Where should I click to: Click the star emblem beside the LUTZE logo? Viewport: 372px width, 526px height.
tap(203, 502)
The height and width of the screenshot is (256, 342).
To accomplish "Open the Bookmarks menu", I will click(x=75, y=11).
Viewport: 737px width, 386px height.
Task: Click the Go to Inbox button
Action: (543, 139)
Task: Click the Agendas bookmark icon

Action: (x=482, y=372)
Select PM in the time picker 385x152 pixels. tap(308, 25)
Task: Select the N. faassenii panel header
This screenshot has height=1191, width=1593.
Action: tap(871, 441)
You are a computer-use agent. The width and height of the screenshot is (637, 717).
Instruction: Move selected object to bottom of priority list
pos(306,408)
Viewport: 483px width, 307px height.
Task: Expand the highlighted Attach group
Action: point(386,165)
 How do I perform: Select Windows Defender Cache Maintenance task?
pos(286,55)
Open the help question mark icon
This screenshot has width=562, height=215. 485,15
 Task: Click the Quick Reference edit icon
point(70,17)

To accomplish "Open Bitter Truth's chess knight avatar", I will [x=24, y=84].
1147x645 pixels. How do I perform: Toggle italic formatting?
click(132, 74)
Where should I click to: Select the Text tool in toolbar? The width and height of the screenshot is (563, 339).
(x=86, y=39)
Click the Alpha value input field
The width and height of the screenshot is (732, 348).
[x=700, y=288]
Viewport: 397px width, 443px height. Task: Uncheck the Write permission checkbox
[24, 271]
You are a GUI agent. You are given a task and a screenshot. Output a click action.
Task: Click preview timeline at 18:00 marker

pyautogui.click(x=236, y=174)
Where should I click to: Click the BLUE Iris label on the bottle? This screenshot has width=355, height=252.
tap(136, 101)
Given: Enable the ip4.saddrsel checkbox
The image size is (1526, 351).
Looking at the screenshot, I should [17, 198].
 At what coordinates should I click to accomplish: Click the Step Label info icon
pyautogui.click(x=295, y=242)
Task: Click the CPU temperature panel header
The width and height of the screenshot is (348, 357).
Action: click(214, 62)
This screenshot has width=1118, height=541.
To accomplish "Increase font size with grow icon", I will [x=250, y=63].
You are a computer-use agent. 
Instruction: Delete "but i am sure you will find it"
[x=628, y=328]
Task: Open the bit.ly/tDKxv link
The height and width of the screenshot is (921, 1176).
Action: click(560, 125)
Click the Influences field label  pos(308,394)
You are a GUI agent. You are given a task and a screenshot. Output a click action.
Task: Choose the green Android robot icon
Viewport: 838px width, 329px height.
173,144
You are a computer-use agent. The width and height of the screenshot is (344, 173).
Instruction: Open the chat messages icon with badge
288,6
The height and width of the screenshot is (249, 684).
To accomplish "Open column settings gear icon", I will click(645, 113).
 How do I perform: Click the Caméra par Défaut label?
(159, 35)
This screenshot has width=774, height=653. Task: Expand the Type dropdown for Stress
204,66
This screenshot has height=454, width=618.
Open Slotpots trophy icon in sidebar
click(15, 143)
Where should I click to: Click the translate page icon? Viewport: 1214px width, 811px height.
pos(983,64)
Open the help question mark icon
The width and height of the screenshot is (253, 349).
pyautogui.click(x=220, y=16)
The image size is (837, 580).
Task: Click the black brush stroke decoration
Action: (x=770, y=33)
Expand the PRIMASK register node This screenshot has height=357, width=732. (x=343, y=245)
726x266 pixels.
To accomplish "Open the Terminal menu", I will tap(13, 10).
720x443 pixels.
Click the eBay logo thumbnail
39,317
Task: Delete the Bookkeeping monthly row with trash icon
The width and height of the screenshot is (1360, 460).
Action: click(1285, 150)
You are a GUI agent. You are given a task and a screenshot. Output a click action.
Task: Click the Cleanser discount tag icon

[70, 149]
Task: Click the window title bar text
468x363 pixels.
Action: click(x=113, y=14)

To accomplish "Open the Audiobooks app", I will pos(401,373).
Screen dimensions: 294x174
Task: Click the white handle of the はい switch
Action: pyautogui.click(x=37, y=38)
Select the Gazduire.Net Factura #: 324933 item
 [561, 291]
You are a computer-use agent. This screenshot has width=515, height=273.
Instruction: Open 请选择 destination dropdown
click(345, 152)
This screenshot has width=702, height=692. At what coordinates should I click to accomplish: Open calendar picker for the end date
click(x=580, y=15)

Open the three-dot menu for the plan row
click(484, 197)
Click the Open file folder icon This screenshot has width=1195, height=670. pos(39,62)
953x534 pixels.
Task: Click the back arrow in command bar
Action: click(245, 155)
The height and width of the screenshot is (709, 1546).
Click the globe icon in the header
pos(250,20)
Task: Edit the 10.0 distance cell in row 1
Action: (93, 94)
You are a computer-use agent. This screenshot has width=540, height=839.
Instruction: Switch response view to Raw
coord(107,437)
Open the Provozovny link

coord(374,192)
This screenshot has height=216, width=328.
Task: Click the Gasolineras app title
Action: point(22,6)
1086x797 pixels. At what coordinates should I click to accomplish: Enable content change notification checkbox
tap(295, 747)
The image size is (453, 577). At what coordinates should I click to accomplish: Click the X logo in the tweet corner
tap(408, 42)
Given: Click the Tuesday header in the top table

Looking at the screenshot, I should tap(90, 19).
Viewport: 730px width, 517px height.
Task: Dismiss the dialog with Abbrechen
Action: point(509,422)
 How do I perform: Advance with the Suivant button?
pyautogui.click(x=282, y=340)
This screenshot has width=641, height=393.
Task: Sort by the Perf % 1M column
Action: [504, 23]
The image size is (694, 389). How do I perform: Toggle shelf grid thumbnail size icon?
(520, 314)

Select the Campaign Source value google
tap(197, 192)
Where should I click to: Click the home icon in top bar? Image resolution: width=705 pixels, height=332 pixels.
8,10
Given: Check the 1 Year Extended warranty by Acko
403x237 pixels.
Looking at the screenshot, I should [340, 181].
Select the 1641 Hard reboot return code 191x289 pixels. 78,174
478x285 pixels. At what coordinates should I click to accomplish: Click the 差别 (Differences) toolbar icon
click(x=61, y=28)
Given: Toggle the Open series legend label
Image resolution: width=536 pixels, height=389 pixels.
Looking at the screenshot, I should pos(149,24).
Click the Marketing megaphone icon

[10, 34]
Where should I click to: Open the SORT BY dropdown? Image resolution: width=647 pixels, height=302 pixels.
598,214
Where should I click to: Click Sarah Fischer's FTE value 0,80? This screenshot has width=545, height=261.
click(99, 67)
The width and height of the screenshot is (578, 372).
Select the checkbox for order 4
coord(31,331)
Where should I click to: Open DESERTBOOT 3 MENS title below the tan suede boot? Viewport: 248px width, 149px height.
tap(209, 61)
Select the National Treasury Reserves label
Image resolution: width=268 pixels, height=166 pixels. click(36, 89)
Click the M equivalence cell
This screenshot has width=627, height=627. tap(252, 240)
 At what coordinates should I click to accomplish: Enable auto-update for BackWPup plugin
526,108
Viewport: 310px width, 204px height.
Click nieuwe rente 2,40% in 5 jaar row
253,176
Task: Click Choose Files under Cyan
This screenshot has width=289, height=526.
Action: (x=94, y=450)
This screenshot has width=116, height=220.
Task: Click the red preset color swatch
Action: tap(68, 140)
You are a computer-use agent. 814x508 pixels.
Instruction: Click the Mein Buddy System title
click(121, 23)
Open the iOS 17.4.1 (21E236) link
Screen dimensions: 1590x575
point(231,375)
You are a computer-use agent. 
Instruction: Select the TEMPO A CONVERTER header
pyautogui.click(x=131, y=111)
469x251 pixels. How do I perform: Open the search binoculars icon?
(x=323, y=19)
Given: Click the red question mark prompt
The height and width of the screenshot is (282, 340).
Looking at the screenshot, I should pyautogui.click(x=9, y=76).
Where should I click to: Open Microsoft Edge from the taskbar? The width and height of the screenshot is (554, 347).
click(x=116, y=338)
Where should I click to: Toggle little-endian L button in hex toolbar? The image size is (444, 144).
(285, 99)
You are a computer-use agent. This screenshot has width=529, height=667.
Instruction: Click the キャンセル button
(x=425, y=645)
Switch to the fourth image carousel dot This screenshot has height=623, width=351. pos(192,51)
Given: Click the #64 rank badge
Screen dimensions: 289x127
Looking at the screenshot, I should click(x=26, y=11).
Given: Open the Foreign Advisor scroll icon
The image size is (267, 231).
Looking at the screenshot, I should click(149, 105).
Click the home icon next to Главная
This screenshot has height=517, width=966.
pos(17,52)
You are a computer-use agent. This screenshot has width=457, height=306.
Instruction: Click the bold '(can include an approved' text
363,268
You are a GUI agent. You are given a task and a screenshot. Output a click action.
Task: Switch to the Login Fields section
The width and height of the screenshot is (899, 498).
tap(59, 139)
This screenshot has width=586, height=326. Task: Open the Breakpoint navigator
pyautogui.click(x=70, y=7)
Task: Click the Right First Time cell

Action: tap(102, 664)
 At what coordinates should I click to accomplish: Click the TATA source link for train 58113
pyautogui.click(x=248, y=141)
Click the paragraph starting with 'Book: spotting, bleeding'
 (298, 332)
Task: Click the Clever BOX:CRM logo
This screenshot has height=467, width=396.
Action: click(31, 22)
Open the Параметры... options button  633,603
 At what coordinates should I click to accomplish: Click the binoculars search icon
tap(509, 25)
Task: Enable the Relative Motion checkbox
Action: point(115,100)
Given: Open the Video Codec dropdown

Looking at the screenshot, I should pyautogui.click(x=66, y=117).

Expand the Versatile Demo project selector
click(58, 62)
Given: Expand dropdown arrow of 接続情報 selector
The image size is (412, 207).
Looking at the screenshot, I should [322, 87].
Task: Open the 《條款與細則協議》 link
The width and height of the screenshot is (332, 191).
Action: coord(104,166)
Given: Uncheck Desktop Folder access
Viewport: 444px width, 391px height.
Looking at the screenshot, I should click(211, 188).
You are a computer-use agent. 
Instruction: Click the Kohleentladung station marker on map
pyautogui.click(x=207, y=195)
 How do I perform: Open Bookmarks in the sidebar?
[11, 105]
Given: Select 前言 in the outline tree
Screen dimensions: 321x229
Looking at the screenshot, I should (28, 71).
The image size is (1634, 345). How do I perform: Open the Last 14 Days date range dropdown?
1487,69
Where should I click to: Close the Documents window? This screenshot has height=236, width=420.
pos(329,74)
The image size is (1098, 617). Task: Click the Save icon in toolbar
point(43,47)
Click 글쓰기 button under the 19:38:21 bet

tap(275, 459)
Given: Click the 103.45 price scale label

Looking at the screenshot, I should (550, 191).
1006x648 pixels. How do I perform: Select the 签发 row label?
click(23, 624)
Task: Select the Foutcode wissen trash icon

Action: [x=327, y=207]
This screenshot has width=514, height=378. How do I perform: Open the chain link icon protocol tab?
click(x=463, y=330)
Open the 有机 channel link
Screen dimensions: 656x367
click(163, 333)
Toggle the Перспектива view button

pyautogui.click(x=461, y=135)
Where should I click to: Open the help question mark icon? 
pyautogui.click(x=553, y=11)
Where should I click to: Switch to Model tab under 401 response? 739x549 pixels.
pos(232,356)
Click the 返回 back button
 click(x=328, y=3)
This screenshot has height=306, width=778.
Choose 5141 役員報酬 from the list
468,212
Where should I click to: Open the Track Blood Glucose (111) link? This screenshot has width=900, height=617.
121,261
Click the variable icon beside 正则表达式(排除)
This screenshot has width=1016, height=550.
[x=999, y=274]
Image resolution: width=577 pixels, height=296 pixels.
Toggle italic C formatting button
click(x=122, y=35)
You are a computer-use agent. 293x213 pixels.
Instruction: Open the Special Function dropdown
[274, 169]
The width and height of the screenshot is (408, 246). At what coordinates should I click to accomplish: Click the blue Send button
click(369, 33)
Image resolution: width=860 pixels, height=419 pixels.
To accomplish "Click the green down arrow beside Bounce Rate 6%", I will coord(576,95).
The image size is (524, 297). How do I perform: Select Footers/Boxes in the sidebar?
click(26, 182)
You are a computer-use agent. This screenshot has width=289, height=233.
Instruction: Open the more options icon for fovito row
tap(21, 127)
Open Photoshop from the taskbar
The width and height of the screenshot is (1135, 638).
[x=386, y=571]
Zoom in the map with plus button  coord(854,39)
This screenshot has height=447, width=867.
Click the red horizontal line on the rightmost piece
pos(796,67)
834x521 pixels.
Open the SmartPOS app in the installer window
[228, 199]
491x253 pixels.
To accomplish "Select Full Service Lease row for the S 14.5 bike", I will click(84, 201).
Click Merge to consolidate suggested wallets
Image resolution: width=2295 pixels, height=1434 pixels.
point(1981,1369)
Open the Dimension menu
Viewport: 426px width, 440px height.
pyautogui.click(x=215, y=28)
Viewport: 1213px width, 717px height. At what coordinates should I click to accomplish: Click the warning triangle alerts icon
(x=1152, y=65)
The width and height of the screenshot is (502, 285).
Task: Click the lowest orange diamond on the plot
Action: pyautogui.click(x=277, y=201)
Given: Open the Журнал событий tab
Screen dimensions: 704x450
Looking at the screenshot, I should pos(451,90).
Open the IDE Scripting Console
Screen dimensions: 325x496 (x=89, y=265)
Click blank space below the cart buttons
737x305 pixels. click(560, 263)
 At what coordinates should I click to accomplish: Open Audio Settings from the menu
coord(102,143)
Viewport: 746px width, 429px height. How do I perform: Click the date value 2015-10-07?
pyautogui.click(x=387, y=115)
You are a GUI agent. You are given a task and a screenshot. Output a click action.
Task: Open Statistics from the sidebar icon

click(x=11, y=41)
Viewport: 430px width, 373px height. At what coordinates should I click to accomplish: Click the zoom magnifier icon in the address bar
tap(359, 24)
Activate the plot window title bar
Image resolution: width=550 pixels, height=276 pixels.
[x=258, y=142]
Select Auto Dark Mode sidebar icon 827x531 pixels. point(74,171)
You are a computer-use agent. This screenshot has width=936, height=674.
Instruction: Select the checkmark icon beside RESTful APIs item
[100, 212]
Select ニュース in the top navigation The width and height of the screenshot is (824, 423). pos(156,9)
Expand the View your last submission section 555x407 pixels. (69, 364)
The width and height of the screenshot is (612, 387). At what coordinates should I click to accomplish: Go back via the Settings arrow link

□ □ □

Search the entries for the word "green" and pick out every line that holds it.

Task: Choose the green Android robot icon
To accomplish "Click the green down arrow beside Bounce Rate 6%", I will coord(576,95).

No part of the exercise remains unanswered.